Though each day in 2020 seems so very similar, we can check the calendar and see if we have an appointment to keep (with a mask?) or a birthday to celebrate (with a drive-by parade?) and even a graduation celebration (with just a card?). And coming soon is Father’s Day.
How is that for dads who are grieving the loss of a child? One can do a search to see there are helpful suggestions for being ready and for coping. But perhaps that becomes just an additional “To Do” list. It seems a good time to listen to a father’s voice, instead.
“Father’s Day is very tough for me. My son died a few days before Father’s Day so his anniversary will forever surround this holiday. He got sick the day that his daycare made the Father’s Day finger paintings, and thus never got to make one. I’m reminded of this each time I see the Mother’s Day painting we have hung on the wall in our home, with no Father’s Day one next to it.

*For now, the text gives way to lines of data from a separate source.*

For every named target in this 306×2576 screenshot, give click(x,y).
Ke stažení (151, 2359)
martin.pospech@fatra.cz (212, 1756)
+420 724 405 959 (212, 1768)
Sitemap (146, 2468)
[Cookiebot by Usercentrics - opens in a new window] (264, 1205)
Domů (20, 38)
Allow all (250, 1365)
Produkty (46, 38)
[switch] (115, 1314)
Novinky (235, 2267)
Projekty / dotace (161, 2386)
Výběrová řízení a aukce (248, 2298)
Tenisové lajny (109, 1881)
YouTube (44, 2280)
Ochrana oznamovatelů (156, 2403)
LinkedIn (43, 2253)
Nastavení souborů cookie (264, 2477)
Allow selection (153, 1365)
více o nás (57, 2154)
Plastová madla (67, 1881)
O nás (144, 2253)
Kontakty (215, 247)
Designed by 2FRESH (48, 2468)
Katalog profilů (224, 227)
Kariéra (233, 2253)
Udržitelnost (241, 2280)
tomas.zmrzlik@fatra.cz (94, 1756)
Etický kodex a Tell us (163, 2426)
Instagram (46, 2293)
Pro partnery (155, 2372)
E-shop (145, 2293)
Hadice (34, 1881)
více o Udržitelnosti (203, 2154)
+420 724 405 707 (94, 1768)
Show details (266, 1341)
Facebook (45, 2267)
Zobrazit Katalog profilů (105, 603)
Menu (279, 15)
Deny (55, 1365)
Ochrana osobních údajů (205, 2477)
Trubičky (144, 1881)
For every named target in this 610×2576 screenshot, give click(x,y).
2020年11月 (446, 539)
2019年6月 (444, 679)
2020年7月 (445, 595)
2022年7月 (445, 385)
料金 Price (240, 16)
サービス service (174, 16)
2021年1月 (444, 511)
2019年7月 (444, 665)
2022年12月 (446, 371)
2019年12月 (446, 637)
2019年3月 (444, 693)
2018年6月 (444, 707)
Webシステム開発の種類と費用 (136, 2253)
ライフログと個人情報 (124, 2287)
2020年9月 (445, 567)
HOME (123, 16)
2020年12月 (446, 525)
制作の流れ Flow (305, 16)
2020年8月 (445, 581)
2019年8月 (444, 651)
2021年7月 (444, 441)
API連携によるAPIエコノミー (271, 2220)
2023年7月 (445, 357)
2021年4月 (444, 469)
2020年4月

Our plan for that day was to take him to get ice cream and share a milkshake or an ice cream cone.
Over time I have learned to be grateful for having been his father for the short period he was alive. Though, I do struggle from time to time over questions like, ‘Was I the best father I could have been to him?’ and similar questions I hear from other grieving parents especially along the themes of regret and guilt. Sadly, I still find it a difficult challenge to stay proud to be a father, when my child has died. I think it is possible at times, but still very hard.
My hope for myself as well as other grieving fathers is to find time (even if only a few minutes) on that day to recall the wonderful moments that fatherhood has brought us. As grieving parents we have fewer of these moments to recall than other parents – we of course wish that we had a continuous stream of new moments to draw from, instead of a fixed amount. But the wonderful moments we have are wonderful, nonetheless, and are worth cherishing regardless of quantity.
Thinking of all grieving fathers on Father’s Day this year.”
Thank you, Kevin. May this day on the calendar give you and all dads a moment to be reminded that your love for your child lives on.